7. Signage. Landlord shall remove the Zion Oil & Gas exterior top of the Building signage on or after Lease expiration. Tenant shall reimburse Landlord up to $5,000.00 toward the signage removal.

 

8. Services Failure. For purposes of this Lease, a “Service Failure” shall mean any interruption, suspension or termination of services being provided to Tenant by Landlord, or by third-party providers pursuant to arrangements with Landlord, which are due to: (1) the application of Laws; (2) the failure, interruption or malfunctioning of any electrical or mechanical equipment, utility or other service to the Building or Property; (3) the performance of repairs, maintenance, improvements or alterations; or (4) the occurrence of any other event or cause whether or not within the reasonable control of Landlord. A Service Failure which continues for more than five (5) days shall give rise to an abatement of Rent for every day the Service Failure exists, and relieve Tenant from the obligation to fulfill any covenant or agreement in this Lease to pay Rent until the Service Failure no longer exists.

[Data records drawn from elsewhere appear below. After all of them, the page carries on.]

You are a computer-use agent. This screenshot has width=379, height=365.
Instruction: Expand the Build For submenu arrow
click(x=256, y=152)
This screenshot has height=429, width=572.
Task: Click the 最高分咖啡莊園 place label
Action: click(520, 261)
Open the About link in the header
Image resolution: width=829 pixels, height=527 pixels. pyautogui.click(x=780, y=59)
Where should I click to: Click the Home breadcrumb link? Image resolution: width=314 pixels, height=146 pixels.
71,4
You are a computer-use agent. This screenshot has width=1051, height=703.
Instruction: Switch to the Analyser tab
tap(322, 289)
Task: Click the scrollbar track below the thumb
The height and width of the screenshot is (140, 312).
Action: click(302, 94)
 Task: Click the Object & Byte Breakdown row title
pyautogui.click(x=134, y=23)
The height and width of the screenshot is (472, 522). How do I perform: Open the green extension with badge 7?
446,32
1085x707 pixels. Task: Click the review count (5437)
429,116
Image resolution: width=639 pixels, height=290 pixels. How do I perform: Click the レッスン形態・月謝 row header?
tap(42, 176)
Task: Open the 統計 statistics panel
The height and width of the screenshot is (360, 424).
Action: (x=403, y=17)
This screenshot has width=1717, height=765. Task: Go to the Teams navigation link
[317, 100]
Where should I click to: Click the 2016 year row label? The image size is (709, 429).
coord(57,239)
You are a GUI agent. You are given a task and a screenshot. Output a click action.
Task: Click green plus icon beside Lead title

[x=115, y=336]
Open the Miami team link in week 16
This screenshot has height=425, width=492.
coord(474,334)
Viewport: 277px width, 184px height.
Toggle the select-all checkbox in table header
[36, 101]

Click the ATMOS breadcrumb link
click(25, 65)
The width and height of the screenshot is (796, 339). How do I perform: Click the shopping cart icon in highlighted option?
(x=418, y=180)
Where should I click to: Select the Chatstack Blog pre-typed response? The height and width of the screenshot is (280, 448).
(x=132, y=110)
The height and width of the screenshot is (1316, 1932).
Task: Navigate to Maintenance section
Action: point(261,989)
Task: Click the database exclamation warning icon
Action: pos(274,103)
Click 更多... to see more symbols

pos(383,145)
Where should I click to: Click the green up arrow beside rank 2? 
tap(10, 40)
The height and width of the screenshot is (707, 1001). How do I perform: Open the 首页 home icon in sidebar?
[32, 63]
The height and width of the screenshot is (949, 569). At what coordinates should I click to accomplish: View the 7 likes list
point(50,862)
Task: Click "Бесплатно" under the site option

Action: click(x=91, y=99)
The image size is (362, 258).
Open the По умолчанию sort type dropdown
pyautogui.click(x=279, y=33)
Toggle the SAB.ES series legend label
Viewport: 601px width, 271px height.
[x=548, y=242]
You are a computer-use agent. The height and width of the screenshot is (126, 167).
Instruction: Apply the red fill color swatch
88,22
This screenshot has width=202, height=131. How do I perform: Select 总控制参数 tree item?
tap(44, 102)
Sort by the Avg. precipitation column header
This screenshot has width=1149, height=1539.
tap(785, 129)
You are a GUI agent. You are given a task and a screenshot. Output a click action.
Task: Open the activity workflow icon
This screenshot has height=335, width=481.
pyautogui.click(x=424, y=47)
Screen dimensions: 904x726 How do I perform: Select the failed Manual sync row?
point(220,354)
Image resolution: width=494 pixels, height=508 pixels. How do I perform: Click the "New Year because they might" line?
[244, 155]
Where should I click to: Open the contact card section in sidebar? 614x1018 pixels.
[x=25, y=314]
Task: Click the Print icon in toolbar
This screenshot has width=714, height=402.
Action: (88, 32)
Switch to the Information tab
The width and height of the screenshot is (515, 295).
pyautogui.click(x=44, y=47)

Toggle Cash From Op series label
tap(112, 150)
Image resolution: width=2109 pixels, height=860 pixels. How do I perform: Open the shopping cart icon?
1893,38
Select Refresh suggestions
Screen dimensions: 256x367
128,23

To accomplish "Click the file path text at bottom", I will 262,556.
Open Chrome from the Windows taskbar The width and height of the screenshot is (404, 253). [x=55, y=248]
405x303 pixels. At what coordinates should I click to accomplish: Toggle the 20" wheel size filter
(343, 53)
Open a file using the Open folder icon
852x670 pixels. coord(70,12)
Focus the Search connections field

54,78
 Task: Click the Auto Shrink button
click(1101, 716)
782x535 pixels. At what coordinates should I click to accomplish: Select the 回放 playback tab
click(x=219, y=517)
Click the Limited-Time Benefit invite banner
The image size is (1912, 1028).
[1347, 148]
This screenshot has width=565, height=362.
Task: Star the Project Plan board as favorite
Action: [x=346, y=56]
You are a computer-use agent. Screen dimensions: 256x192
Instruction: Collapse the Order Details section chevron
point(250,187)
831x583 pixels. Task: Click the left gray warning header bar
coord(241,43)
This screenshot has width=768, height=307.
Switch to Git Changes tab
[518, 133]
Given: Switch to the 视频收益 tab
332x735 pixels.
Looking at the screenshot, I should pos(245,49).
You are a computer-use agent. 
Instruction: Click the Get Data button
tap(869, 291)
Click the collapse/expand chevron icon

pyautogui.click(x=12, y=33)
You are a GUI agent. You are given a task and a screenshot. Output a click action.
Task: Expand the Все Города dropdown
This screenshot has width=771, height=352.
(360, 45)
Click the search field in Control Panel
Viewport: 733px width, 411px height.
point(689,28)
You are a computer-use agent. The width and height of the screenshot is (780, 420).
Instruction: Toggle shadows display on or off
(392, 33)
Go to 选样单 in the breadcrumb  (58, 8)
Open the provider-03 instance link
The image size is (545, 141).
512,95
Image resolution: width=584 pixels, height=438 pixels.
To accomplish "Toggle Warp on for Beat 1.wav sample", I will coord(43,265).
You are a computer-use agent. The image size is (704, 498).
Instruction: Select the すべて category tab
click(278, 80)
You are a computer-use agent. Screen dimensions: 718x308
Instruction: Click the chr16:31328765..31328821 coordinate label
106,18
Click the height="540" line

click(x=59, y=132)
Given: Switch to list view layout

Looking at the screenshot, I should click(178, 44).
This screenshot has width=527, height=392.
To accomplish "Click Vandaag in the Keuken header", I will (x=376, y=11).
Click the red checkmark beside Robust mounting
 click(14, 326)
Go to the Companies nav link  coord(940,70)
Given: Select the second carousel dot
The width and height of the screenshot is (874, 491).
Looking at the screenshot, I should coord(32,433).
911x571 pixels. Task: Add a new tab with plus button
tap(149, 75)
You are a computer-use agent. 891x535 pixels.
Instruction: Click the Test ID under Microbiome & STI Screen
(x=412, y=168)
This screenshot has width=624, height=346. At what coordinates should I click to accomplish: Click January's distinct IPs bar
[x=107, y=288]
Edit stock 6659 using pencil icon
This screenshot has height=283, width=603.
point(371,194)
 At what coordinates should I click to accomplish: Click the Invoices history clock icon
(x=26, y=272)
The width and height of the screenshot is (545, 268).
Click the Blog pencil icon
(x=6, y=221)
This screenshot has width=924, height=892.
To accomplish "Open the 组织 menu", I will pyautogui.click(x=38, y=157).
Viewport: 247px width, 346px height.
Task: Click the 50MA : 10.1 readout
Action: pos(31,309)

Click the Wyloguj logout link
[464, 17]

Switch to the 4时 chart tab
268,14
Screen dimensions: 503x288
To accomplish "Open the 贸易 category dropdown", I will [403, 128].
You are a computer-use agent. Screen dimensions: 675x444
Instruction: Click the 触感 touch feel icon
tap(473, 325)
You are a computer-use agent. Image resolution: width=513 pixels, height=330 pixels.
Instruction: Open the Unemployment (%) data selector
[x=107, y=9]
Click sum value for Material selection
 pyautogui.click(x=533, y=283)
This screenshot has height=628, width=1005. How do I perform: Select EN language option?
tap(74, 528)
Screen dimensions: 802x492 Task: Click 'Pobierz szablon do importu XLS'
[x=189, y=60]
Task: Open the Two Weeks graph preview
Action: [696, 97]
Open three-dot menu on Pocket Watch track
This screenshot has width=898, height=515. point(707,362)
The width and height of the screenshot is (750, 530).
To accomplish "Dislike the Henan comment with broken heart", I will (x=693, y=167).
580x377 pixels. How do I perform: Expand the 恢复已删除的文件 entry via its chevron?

In no event shall Landlord be liable to Tenant for any loss or damage, including the theft of Tenant’s Property, arising out of or in connection with any Service Failure or the failure of any Building safety services, personnel or equipment. Notwithstanding the foregoing, if a Service Failure occurs for HVAC, then Tenant shall immediately be able to abate Base Rent after 24 Hours of such failure.

 

9. ERCOT Fee. Landlord shall waive the Tenant’s ERCOT fee of Thirteen Thousand One Hundred Forty-Two and 77/100 Dollars ($13,142.77).

 

10. Security. Landlord shall be responsible for access control of the Building but does not guarantee that individual incidents will not occur.

 

11. Miscellaneous. With the exception of those terms and conditions specifically modified and amended herein, the herein referenced Lease shall remain in full force and effect in accordance with all its terms and conditions. In the event of any conflict between the terms and provisions of this Third Amendment and the terms and provisions of the Lease, the terms and provisions of this Third Amendment shall supersede and control.

 

(Signature Page to Follow)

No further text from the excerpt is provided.